Given all this, a backlash was inevitable. What came as a mild surprise, although perhaps it shouldn’t have, was the introduction of a competing framework that seeks to replace DEI with, depending on whom you ask, either pure meritocracy or empty sloganeering.
Merit, Excellence, and Intelligence, or MEI, is a loosely defined prescription to treat the illness of DEI. It suggests a focus on quality and qualifications over identity or lofty left-wing sociopolitical goals. Although it’s not explicitly conservative or per se ideological in the same way as DEI, the MEI push has an unmistakable reactionary bent. I say all this as someone who’s inclined, at least in theory, to support such an initiative. The problem with MEI is that it is fundamentally too simplistic, too self-flattering, and too stilted in its framing and goals. It would also be ill-fitted to slot into the DEI-shaped holes it seeks to fill.
For starters, let’s address the obvious: MEI is basically just three similar words slapped together. From the outside looking in, this might make sense, since that’s what DEI can seem like too. But DEI is actually a set of three distinct, yet interrelated prongs. Synergistic and holistic, but not necessarily redundant. Diversity is not the same as, nor does it imply, Equity. Inclusion sounds akin to both, but that too is being a bit shortsighted once we think on it for a few minutes. Yet MEI is basically just saying the same thing three times. Merit is about meritocracy, which is inclusive of excellence and intelligence. In fact, the biggest foot-shot of MEI is the needless decision to spell out the last part as one of the pillars. When one says MEI is about “Intelligence,” with the presupposition that DEI isn’t (or can’t be), they create space for an obvious rebuttal to the effect of, “Oh, so you’re saying DEI people are dumb? That’s racist!” It’s such an own goal, as they say in soccer for accidental points scored against oneself.
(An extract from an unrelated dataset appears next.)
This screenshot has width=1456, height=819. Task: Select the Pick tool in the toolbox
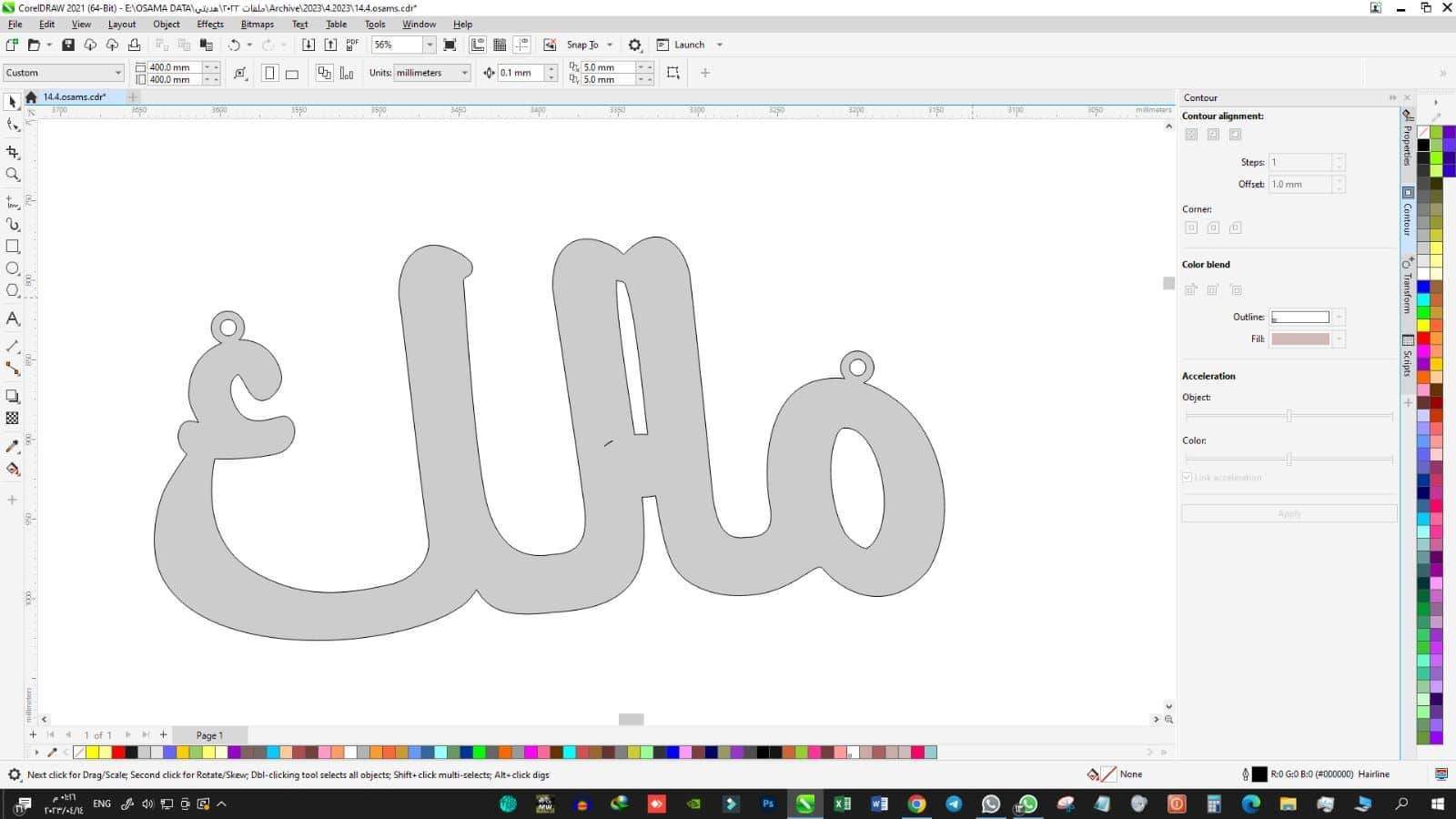pos(13,102)
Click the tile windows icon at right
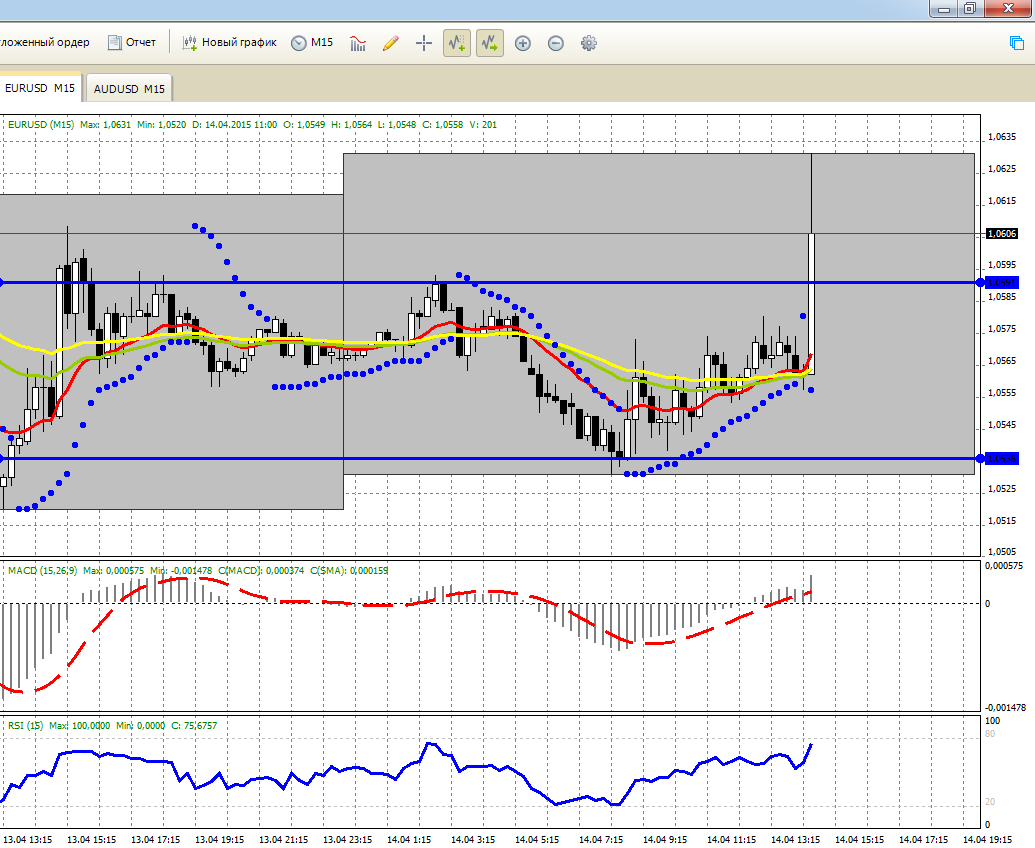The image size is (1035, 848). (x=1017, y=43)
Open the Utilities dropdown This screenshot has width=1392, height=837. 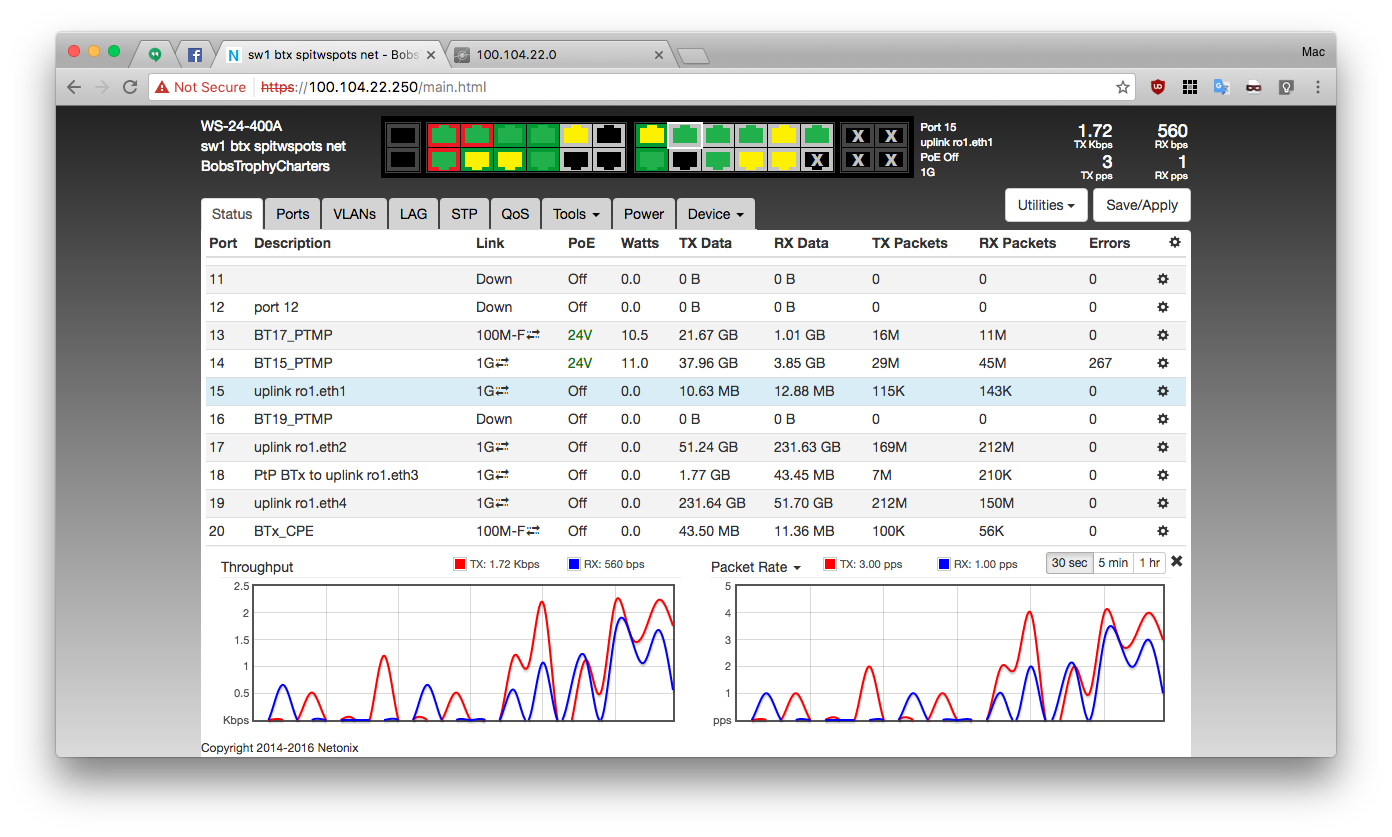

Then there’s the issue that just promoting meritocracy in recruiting could essentially amount, in effect, to either dismantling DEI with nothing to replace it—bad idea, nature abhors a vacuum—or replacing DEI with an ill-defined notion of just...meritocratically finding excellent and smart people. It’s hollow, almost cartoonishly so, and it’s a waste of the huge opportunity that properly replacing DEI could represent in various fields. Remember, DEI exploded and became a cottage industry within the last 5 to 7 years. It’s heavily informed by, and tied to, academia. It’s a prevailing orthodoxy in human resources. All that infrastructure to work with, and the current MEI proponents wanna fill it with “lol, just pick good people, done!” What a lack of vision.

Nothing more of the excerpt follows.